Written instruction –
Pull out every line below that contains the word "your" and copy each one in full.

Data provided –

⁂

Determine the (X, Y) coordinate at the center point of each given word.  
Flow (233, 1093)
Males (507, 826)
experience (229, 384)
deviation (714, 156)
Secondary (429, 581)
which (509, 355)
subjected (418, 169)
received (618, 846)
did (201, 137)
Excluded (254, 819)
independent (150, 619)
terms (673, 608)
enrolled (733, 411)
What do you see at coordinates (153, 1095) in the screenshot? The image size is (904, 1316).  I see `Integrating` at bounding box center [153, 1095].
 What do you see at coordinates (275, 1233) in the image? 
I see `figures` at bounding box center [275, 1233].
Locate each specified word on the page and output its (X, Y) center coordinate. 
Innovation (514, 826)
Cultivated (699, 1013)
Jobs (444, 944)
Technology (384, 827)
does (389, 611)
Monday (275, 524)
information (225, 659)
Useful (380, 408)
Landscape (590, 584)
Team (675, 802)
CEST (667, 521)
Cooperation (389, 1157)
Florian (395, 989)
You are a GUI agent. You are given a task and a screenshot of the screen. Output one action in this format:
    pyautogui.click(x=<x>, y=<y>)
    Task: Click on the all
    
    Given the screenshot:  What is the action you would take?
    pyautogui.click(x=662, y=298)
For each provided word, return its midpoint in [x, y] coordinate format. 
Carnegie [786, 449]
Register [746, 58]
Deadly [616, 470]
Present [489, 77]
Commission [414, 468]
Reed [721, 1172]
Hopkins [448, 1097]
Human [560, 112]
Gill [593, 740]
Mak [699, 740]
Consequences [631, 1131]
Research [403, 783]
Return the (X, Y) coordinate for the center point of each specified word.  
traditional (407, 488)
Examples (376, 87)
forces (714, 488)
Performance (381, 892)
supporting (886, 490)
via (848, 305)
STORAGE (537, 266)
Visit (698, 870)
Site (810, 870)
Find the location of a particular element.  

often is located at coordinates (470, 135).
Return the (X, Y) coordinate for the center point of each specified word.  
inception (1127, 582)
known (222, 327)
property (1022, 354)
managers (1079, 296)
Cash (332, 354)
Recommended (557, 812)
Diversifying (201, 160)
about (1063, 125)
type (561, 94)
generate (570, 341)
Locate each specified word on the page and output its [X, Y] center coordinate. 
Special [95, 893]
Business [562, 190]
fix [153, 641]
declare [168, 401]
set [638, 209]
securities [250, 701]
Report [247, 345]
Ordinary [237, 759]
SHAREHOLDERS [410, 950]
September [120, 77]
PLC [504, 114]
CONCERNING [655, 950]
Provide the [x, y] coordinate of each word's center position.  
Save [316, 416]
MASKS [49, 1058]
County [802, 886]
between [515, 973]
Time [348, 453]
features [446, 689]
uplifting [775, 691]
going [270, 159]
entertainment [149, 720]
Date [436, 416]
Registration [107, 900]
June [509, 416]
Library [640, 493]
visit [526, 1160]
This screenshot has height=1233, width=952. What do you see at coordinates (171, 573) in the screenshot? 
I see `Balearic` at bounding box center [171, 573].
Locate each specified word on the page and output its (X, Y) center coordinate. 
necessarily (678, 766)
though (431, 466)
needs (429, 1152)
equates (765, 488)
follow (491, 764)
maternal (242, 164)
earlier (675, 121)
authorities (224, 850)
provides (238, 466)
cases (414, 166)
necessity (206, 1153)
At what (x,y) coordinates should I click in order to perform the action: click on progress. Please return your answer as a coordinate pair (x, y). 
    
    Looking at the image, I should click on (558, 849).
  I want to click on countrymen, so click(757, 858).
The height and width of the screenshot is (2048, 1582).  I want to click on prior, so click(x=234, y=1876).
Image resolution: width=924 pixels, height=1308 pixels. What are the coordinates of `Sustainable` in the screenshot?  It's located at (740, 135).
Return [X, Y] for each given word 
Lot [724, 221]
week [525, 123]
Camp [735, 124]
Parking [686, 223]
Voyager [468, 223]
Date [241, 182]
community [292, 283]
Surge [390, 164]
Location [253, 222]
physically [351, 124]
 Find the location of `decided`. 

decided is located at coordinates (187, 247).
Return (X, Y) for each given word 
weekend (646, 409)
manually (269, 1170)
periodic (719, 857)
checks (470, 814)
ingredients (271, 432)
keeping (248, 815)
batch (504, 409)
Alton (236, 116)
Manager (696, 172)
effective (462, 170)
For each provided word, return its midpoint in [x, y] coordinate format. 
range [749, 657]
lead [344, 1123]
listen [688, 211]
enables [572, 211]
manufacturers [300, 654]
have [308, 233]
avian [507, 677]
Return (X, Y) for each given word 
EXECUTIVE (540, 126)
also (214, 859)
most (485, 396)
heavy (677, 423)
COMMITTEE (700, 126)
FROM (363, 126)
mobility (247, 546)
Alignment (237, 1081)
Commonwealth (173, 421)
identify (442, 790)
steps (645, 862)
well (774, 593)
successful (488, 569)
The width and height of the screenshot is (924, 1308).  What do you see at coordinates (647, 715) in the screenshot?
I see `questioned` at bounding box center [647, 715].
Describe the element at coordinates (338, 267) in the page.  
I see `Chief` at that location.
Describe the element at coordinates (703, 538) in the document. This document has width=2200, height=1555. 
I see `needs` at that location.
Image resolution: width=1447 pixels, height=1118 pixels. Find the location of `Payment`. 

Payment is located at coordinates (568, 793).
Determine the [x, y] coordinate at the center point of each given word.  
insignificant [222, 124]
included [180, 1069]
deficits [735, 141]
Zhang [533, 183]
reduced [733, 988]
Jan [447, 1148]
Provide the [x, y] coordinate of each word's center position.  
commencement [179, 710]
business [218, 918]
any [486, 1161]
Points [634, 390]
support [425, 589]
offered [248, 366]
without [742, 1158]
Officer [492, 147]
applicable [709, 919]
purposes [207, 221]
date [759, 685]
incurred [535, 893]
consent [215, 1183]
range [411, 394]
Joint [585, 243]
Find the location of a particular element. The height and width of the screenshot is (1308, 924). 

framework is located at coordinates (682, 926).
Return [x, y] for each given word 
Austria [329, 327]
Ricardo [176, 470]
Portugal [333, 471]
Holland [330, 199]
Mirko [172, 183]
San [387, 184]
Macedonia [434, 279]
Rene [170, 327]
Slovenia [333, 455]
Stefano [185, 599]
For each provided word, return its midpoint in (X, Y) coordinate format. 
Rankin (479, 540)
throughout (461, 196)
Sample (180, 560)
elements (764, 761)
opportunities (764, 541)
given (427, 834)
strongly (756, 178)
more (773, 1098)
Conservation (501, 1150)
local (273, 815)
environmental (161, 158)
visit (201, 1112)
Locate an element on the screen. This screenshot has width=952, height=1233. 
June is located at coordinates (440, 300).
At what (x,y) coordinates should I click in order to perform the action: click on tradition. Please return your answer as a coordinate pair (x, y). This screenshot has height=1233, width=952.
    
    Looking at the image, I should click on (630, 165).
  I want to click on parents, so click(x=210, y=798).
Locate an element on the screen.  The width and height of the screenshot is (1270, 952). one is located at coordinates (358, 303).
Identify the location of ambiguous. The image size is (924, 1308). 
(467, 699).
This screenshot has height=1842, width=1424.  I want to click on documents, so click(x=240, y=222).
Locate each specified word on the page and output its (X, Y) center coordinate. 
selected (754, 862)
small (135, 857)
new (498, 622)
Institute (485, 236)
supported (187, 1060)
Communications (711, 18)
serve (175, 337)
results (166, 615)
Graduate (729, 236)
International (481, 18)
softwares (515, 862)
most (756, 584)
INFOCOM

⁂

Expected answer –
At what (x,y) coordinates should I click in order to perform the action: click on progress. Please return your answer as a coordinate pair (x, y). 
At what (x,y) coordinates should I click in order to perform the action: click on tradition. Please return your answer as a coordinate pair (x, y). This screenshot has height=1233, width=952.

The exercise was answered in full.